Given data

-*-

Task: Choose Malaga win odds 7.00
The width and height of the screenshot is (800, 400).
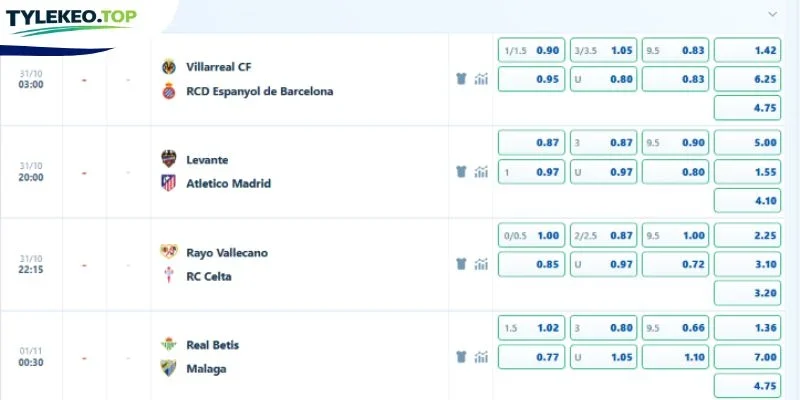Action: (x=747, y=357)
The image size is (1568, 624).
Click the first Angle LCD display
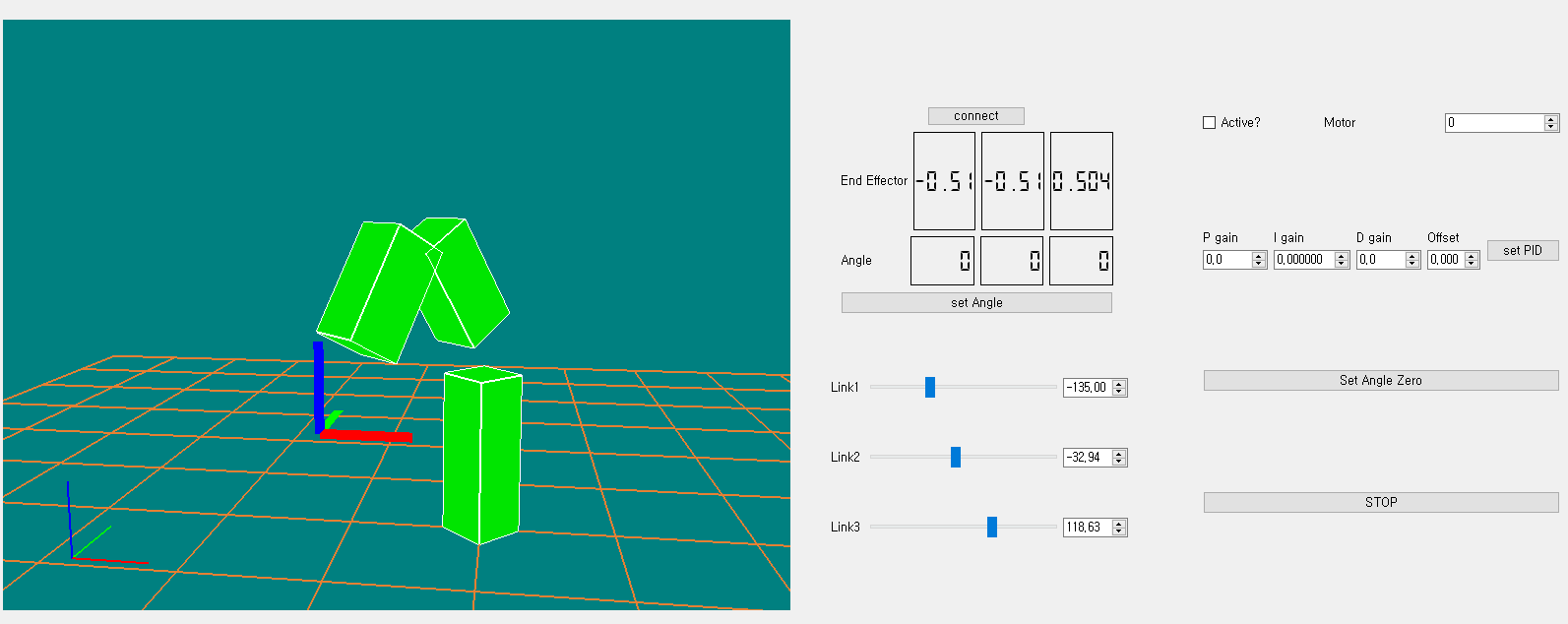(942, 261)
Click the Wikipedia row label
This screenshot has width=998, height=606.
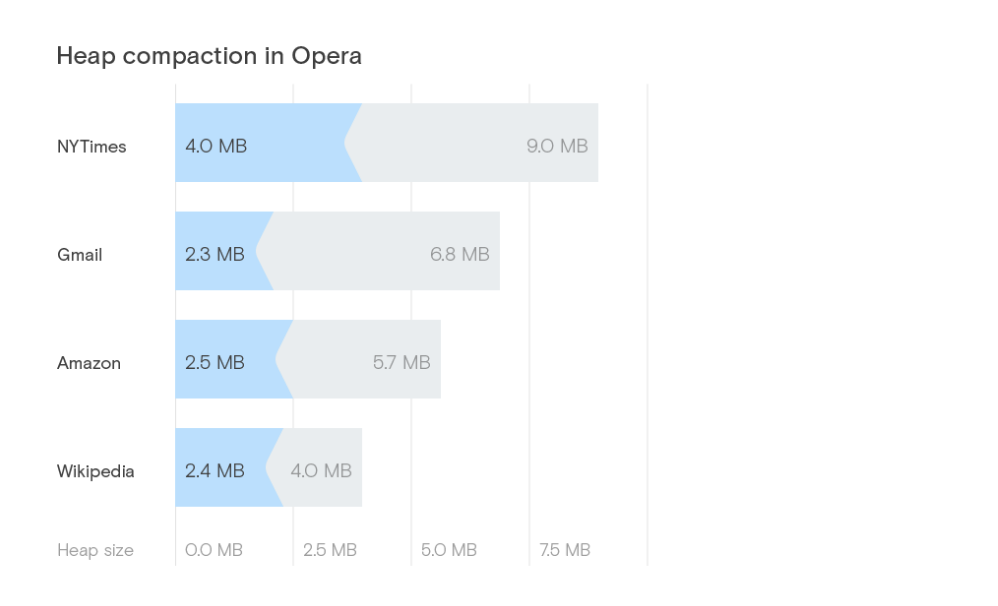(96, 471)
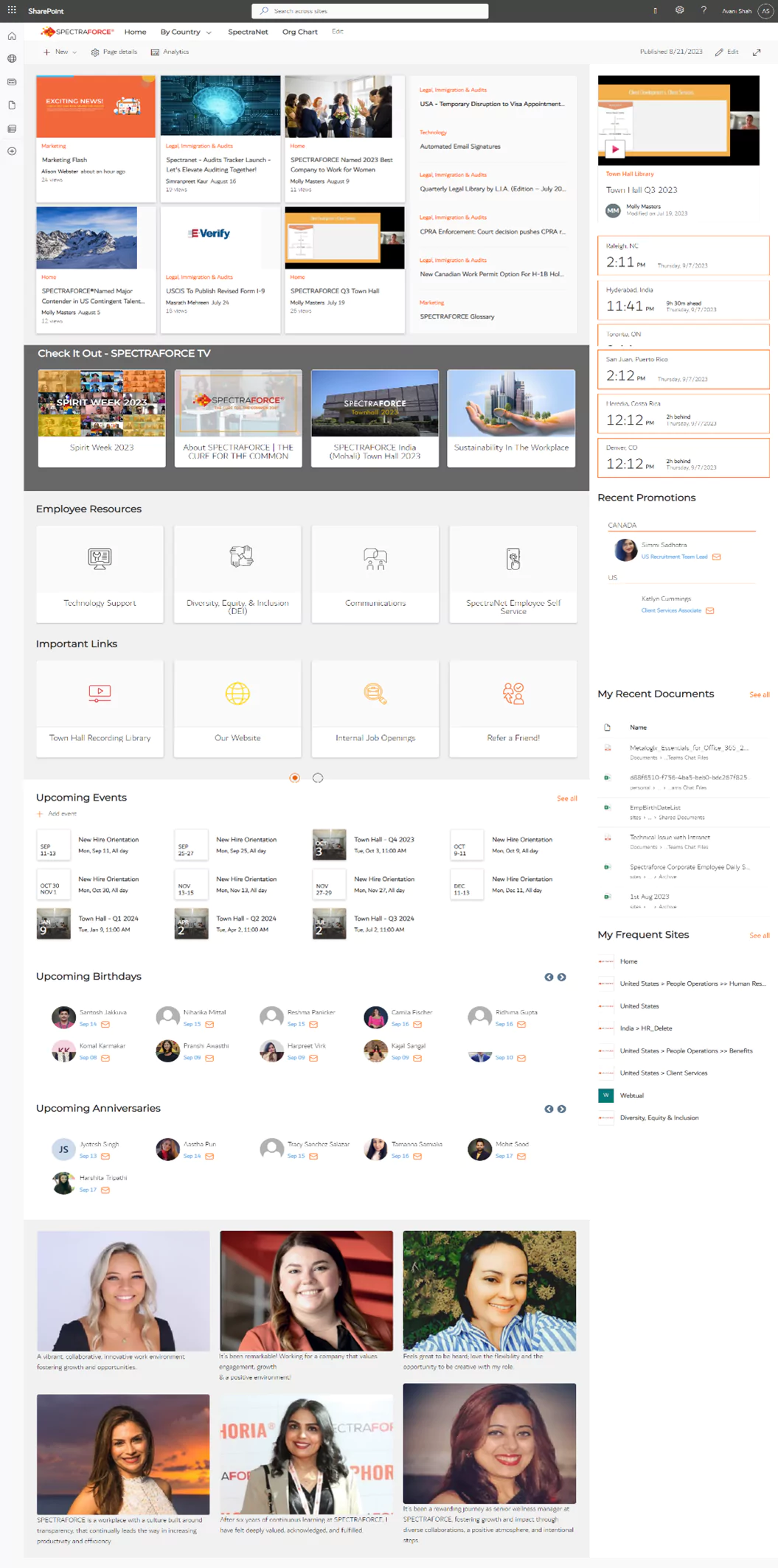Go to SpectraNet in top navigation
This screenshot has height=1568, width=778.
pyautogui.click(x=248, y=32)
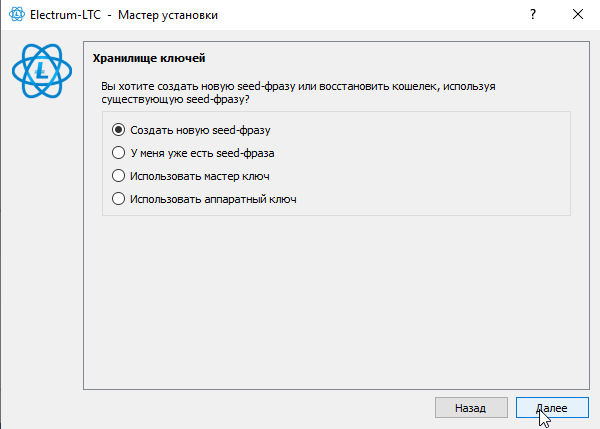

-*-

To do
Please return exactly the lines from the one containing "Click the first Angle LCD display" through the end of the material above, both ends included, but not the pictures.

Task answer
Click the first Angle LCD display
(942, 261)
Click the Wikipedia row label
This screenshot has width=998, height=606.
(96, 471)
Go to SpectraNet in top navigation
This screenshot has height=1568, width=778.
pyautogui.click(x=248, y=32)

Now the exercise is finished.